=== Begin Enclosure ===
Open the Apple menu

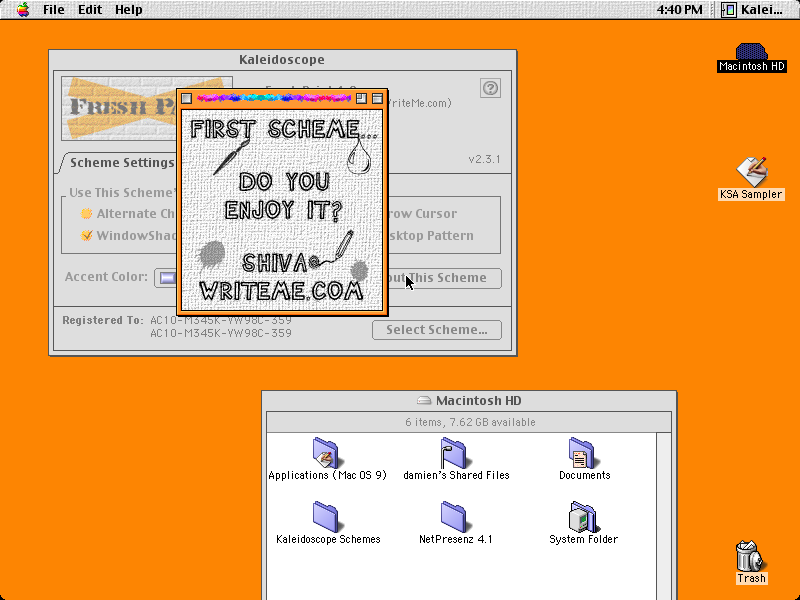click(x=23, y=9)
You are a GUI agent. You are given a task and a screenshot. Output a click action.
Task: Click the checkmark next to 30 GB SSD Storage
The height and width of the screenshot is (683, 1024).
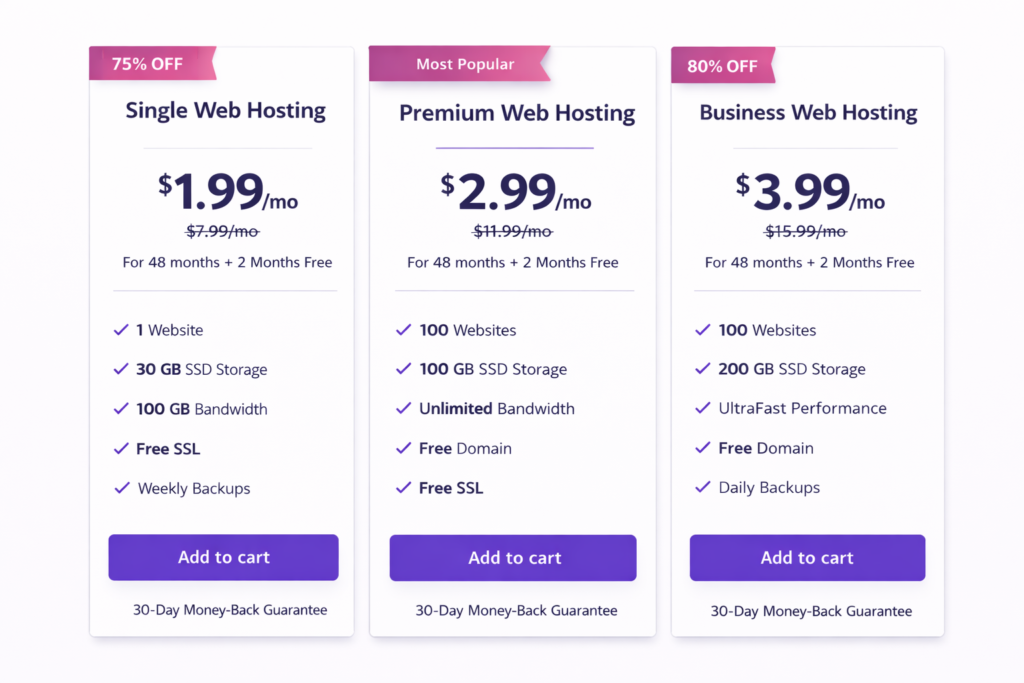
=== End Enclosure ===
- [Activity]
Set down the lines of the records above exactly, apart from the pictures.

- [Answer]
Open the Apple menu

click(x=23, y=9)
You are a GUI agent. You are given a task and a screenshot. Output a click action.
Task: Click the checkmark next to 30 GB SSD Storage
The height and width of the screenshot is (683, 1024).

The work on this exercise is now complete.